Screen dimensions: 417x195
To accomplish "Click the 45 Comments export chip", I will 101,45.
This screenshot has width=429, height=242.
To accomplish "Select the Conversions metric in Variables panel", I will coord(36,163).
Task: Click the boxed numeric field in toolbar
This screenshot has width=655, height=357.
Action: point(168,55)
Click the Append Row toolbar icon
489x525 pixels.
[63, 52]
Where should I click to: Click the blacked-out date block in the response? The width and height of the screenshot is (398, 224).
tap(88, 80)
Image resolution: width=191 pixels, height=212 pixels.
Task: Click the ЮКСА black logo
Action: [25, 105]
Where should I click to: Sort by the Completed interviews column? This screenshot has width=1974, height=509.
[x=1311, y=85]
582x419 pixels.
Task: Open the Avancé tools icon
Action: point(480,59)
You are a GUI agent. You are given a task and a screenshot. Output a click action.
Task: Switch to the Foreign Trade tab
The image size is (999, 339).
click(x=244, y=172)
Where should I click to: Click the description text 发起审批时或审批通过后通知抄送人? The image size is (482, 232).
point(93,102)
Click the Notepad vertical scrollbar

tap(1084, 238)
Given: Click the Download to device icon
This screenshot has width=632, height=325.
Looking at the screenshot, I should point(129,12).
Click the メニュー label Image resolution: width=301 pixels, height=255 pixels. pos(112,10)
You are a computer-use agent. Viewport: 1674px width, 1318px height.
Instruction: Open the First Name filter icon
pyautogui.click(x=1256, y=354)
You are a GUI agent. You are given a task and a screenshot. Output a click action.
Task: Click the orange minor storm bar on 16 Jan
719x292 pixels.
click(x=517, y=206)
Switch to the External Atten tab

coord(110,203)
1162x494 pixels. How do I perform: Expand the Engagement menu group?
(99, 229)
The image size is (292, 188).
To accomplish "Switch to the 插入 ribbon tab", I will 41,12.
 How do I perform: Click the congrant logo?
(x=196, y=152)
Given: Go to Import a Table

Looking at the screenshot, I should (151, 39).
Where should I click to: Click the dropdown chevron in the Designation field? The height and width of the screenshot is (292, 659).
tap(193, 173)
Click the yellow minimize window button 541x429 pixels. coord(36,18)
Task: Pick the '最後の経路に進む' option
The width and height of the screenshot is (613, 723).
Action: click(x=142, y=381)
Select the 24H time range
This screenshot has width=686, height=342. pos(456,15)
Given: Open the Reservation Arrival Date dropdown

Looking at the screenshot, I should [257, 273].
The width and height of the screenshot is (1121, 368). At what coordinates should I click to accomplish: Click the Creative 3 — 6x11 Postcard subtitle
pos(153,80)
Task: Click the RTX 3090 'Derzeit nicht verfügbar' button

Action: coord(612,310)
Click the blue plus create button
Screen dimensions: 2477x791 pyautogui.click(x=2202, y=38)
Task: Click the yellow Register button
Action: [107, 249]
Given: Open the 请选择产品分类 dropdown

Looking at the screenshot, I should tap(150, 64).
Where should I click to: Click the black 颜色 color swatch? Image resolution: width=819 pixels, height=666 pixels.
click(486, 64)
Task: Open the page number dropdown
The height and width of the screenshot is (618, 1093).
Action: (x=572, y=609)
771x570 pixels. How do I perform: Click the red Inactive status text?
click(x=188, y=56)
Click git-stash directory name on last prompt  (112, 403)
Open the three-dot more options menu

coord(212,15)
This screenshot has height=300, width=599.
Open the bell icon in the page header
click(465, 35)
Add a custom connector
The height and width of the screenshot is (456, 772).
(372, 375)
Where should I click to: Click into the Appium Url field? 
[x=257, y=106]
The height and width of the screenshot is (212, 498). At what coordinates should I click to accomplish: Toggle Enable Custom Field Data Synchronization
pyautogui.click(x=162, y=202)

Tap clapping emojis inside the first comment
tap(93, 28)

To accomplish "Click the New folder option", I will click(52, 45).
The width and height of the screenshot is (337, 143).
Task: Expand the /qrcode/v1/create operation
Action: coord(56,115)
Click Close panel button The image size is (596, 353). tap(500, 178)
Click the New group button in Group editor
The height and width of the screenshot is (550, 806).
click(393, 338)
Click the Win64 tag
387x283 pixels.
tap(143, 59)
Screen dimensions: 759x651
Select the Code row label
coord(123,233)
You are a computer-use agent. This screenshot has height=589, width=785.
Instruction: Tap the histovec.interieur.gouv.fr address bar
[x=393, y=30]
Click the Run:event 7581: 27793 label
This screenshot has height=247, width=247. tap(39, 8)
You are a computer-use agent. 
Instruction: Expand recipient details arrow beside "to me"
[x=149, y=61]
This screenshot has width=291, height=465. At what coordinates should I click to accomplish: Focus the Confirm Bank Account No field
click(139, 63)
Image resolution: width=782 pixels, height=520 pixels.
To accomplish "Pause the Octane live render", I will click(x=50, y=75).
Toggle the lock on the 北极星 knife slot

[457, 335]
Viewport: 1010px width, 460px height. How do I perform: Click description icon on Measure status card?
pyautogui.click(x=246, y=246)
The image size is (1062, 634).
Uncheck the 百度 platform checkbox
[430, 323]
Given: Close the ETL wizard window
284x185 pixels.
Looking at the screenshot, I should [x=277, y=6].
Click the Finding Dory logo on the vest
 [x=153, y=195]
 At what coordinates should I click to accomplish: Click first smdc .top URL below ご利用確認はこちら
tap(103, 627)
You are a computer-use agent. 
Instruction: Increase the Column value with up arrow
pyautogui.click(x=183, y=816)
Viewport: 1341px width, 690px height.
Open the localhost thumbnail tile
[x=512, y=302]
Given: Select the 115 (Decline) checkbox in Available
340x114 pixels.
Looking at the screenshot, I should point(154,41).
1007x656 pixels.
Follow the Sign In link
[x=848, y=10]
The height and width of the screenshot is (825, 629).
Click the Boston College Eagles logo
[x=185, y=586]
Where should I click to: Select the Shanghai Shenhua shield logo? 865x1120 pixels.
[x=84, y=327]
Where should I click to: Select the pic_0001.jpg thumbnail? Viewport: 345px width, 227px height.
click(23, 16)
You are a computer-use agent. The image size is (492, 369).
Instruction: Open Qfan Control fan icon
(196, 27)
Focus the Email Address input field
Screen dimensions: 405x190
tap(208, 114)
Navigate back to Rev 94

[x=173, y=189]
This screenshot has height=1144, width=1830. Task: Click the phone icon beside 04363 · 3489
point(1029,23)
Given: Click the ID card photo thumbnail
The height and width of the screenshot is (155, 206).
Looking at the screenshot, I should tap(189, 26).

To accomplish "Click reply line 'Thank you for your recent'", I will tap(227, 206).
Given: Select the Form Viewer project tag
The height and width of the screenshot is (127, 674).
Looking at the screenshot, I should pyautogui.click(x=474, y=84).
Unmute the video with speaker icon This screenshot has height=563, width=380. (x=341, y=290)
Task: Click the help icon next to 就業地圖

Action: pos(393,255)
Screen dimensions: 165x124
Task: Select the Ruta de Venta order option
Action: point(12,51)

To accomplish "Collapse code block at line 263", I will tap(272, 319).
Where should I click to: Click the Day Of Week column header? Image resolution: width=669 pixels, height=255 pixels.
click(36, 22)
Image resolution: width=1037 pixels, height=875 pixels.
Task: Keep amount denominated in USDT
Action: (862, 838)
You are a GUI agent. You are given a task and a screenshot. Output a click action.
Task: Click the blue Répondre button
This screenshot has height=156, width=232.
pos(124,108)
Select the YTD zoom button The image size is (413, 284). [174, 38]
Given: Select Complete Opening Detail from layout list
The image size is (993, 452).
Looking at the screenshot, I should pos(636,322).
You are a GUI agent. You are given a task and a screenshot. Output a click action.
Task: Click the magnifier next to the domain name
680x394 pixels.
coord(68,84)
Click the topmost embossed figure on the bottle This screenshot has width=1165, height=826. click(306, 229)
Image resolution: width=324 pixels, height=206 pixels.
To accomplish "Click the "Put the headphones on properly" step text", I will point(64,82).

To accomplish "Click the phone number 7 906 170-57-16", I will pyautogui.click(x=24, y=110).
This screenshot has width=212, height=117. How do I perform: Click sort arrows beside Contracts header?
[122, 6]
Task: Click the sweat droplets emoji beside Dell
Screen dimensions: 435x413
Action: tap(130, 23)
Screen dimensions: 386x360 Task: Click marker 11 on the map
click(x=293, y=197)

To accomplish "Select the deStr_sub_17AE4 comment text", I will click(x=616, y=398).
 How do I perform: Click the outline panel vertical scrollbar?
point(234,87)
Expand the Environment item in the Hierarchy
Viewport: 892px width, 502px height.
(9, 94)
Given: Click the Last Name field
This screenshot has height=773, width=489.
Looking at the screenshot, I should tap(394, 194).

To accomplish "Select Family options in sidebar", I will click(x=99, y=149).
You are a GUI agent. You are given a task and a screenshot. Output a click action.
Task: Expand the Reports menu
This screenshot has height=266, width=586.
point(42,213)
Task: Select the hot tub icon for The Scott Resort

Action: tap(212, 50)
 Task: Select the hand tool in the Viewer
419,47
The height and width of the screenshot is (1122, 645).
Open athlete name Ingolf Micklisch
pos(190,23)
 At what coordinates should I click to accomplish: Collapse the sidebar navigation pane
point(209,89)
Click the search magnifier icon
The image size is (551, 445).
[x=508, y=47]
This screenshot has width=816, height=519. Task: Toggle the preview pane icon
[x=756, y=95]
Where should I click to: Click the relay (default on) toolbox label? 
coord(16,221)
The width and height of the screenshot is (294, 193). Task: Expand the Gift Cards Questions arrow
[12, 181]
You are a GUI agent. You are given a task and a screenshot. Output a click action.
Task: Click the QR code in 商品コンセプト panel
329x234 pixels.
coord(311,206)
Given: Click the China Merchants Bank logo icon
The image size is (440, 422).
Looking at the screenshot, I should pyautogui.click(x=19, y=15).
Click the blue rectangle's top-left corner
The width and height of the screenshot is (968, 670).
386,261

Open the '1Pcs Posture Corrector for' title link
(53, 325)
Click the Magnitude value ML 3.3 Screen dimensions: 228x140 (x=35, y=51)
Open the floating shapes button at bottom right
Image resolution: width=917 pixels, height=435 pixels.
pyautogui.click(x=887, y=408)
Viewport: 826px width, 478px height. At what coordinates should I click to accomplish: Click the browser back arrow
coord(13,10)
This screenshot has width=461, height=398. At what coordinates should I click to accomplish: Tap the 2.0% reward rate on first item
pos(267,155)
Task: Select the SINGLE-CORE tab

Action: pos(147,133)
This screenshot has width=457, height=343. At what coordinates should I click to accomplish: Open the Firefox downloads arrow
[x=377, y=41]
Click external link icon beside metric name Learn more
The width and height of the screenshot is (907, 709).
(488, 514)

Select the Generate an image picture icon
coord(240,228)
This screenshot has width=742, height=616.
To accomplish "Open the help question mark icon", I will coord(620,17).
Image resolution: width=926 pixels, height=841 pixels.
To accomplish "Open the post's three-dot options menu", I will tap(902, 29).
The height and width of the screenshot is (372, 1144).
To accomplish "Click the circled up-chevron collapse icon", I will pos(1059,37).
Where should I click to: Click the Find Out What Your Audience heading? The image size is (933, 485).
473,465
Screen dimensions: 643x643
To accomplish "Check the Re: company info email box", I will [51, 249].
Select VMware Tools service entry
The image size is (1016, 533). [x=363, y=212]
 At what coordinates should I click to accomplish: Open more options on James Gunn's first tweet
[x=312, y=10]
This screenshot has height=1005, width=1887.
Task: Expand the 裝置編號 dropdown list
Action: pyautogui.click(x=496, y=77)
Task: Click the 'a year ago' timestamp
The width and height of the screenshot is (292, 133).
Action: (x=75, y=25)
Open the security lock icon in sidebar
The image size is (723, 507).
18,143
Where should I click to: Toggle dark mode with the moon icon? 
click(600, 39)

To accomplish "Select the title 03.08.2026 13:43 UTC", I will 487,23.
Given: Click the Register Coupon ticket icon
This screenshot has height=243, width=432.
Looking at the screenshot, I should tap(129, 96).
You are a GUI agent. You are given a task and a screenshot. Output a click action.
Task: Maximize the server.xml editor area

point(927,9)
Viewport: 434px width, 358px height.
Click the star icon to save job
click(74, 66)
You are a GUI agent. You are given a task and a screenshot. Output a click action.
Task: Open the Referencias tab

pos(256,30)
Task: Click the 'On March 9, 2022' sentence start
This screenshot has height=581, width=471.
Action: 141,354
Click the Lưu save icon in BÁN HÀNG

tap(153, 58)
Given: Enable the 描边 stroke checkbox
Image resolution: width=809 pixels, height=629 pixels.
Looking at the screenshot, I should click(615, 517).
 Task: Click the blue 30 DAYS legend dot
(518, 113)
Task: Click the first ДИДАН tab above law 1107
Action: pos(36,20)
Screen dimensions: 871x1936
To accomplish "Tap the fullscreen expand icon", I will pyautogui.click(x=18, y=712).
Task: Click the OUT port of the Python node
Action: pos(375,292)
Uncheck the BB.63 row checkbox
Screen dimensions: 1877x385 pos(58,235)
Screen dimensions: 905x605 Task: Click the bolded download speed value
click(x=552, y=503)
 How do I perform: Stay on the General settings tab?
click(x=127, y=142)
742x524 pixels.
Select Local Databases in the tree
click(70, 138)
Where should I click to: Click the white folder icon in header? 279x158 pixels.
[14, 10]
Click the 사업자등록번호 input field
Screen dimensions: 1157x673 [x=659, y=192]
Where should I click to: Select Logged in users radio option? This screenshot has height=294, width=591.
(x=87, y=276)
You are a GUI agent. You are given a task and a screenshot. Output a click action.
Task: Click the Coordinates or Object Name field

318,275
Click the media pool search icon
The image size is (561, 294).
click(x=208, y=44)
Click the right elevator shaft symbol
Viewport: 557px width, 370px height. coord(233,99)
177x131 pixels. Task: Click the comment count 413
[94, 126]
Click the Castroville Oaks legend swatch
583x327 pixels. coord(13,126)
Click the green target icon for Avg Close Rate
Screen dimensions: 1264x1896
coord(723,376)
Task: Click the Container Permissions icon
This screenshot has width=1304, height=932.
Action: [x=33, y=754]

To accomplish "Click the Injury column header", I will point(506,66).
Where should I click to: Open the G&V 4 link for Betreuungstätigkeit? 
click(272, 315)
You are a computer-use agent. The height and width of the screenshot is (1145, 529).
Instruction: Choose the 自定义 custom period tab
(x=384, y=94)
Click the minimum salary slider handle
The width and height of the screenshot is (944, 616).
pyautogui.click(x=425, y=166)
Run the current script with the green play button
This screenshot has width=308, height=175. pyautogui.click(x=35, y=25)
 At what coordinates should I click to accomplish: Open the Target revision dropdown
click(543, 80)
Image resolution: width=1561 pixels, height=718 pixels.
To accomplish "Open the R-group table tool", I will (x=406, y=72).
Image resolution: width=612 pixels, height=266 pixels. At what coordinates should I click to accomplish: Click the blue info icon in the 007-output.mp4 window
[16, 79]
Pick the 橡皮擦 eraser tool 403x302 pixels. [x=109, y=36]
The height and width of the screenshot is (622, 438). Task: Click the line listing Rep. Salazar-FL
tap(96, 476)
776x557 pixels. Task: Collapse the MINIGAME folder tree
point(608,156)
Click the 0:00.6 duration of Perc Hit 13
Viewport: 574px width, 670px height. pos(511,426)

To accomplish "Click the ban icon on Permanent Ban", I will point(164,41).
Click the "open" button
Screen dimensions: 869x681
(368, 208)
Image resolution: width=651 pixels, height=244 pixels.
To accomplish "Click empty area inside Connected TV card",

☆ ☆ ☆ ☆ ☆ ☆ ☆

Write down exactly every line of the material above up to and including the line containing "The image size is (292, 188).".

Screen dimensions: 417x195
To accomplish "Click the 45 Comments export chip", I will 101,45.
This screenshot has width=429, height=242.
To accomplish "Select the Conversions metric in Variables panel", I will coord(36,163).
Task: Click the boxed numeric field in toolbar
This screenshot has width=655, height=357.
Action: point(168,55)
Click the Append Row toolbar icon
489x525 pixels.
[63, 52]
Where should I click to: Click the blacked-out date block in the response? The width and height of the screenshot is (398, 224).
tap(88, 80)
Image resolution: width=191 pixels, height=212 pixels.
Task: Click the ЮКСА black logo
Action: [25, 105]
Where should I click to: Sort by the Completed interviews column? This screenshot has width=1974, height=509.
[x=1311, y=85]
582x419 pixels.
Task: Open the Avancé tools icon
Action: point(480,59)
You are a GUI agent. You are given a task and a screenshot. Output a click action.
Task: Switch to the Foreign Trade tab
The image size is (999, 339).
click(x=244, y=172)
Where should I click to: Click the description text 发起审批时或审批通过后通知抄送人? The image size is (482, 232).
point(93,102)
Click the Notepad vertical scrollbar

tap(1084, 238)
Given: Click the Download to device icon
This screenshot has width=632, height=325.
Looking at the screenshot, I should point(129,12).
Click the メニュー label Image resolution: width=301 pixels, height=255 pixels. pos(112,10)
You are a computer-use agent. Viewport: 1674px width, 1318px height.
Instruction: Open the First Name filter icon
pyautogui.click(x=1256, y=354)
You are a GUI agent. You are given a task and a screenshot. Output a click action.
Task: Click the orange minor storm bar on 16 Jan
719x292 pixels.
click(x=517, y=206)
Switch to the External Atten tab

coord(110,203)
1162x494 pixels. How do I perform: Expand the Engagement menu group?
(99, 229)
The image size is (292, 188).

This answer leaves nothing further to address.